Extrait du document:
━━━━━━━━━━

Du Nord au Sud en passant par les Alpes : cap sur 9 lieux créateurs de communs

Posted on 23 mars 2021 par Louise Guillot

Avec Juristes Embarqués, l’enquête sur les enjeux juridiques des lieux créateurs de communs, que nous menons en partenariat avec l’Agence Nationale de la Cohésion des territoires et l’association France Tiers Lieux, nous sommes partis à la rencontre de collectifs et de lieux où s’expérimentent des pratiques de commun. Notre enquête s’est déroulée sur trois terrains : la Ville de Grenoble, la région Sud et les Hauts de France. Chacun se distingue par une approche singulière des communs, propre au territoire sur lequel ils émergent et s’épanouissent. De retour de nos voyages, et alors que nous nous attelons à la production finale, tour d’horizon de neuf lieux et collectifs qui nous ont ouvert leurs portes. 

création Emeline Lavocat & Aurelie Perrichon

A Grenoble, sur la trace des partenariats publics communs 

En novembre, nous sommes d’abord partis en “terrain conquis” : la Ville de Grenoble se caractérise par son intérêt et sa proactivité dans l’émergence de communs. La création d’un service “Communs” au sein de l’administration municipale et le positionnement d’élu.es spécialement dédié.es à ce sujet témoignent d’une volonté forte de porter, accompagner ou soutenir des pratiques de communs au sein de la Ville. 

Cette posture de l’acteur public s’illustre d’abord par les Chantiers ouverts au public. Ce dispositif offre aux habitants la possibilité de prendre part collectivement à la réalisation de petits travaux publics dans leur ville. Chaque projet est le fruit d’une initiative citoyenne déposée à la mairie et se voit attribuer du matériel ainsi que l’assistance technique des services municipaux. Ainsi, les Chantiers ouverts au public ont pour but de faire participer les habitant.es à l’amélioration du cadre de vie et de favoriser la réappropriation de l’espace public comme commun urbain.

L’un des enjeux dans cette initiative est de trouver un équilibre entre la sécurité des participants et des usagers de l’espace public, et la liberté de construire des Chantiers. Comment trouver la place de l’acteur public, entre plateforme publique pour les communs et accompagnement dans la mise en commun de l’espace public ?

━━━━━━━━━━

Données fournies:
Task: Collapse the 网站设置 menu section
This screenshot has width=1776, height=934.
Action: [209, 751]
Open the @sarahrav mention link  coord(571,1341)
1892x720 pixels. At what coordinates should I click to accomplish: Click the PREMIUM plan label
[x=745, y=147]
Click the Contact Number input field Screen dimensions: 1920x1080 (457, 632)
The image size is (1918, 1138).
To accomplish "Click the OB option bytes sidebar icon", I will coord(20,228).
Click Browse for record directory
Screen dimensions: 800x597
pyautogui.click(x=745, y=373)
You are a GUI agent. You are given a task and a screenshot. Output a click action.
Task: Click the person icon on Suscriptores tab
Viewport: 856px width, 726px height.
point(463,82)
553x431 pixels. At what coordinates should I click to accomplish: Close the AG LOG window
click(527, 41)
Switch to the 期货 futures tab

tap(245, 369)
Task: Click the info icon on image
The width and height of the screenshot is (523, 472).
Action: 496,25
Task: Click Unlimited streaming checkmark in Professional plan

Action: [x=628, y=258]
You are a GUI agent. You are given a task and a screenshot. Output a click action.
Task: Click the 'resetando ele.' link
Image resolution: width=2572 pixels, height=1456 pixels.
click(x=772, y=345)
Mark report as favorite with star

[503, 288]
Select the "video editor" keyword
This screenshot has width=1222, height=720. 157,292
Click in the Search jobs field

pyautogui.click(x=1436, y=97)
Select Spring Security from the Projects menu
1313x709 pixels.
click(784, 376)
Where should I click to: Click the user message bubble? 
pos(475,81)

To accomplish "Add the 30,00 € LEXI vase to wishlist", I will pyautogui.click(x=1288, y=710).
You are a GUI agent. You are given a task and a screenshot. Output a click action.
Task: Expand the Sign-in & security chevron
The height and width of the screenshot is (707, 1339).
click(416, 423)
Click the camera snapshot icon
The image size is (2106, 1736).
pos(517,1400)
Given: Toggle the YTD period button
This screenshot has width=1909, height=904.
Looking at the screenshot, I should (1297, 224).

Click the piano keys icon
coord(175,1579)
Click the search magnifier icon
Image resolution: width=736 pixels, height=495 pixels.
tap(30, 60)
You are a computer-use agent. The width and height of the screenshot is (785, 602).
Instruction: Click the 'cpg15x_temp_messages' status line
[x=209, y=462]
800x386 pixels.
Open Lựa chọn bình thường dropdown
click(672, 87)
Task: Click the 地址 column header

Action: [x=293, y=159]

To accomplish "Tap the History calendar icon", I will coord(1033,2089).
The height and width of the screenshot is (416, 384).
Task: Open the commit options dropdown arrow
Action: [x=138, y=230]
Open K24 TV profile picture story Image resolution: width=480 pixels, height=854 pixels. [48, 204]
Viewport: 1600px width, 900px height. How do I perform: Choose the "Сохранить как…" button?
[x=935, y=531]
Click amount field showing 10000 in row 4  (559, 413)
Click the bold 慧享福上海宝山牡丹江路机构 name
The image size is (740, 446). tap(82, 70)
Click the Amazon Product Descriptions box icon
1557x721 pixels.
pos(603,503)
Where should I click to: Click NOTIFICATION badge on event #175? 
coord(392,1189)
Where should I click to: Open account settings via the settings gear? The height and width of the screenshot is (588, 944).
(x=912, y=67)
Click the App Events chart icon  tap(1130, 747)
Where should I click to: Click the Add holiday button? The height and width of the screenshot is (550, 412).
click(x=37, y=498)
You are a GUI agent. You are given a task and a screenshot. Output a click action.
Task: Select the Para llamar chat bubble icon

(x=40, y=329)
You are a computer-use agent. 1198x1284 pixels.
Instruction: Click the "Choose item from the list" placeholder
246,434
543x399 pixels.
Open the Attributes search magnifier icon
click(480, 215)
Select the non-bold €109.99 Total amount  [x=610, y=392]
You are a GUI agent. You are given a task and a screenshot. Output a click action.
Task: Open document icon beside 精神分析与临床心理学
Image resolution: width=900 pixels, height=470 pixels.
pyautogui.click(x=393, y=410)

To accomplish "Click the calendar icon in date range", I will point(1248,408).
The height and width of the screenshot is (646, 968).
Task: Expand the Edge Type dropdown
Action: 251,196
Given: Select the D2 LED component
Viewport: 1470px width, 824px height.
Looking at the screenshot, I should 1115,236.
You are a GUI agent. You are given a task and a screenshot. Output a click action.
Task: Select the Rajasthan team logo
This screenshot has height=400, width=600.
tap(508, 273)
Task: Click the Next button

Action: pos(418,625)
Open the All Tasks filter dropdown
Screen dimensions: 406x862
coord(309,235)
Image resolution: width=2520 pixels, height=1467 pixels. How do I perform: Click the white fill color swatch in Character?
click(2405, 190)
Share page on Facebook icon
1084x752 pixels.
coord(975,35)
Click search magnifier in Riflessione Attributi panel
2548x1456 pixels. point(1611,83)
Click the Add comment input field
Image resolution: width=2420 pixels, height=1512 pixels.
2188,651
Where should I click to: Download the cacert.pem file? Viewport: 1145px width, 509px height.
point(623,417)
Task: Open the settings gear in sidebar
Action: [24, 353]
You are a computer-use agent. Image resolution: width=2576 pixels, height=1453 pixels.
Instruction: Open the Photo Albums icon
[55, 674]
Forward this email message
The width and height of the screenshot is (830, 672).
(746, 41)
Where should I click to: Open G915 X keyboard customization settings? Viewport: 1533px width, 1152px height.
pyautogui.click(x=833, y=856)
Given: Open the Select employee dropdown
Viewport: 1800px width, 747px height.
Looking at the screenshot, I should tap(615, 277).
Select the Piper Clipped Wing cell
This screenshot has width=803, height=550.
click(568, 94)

━━━━━━━━━━

Tâche à réaliser:
Transcrivez le passage de l'extrait sur les lieux créateurs de communs qui va de « Avec Juristes Embarqués, l’enquête » jusqu'à « ouvert leurs portes. ».

Réponse attendue:
Avec Juristes Embarqués, l’enquête sur les enjeux juridiques des lieux créateurs de communs, que nous menons en partenariat avec l’Agence Nationale de la Cohésion des territoires et l’association France Tiers Lieux, nous sommes partis à la rencontre de collectifs et de lieux où s’expérimentent des pratiques de commun. Notre enquête s’est déroulée sur trois terrains : la Ville de Grenoble, la région Sud et les Hauts de France. Chacun se distingue par une approche singulière des communs, propre au territoire sur lequel ils émergent et s’épanouissent. De retour de nos voyages, et alors que nous nous attelons à la production finale, tour d’horizon de neuf lieux et collectifs qui nous ont ouvert leurs portes.